What needs to be done:
Return the listing word for word, as given.

Data records:
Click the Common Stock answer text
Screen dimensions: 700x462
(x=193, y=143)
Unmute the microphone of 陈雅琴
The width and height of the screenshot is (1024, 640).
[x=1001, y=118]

Written response:
Click the Common Stock answer text
Screen dimensions: 700x462
(x=193, y=143)
Unmute the microphone of 陈雅琴
The width and height of the screenshot is (1024, 640).
[x=1001, y=118]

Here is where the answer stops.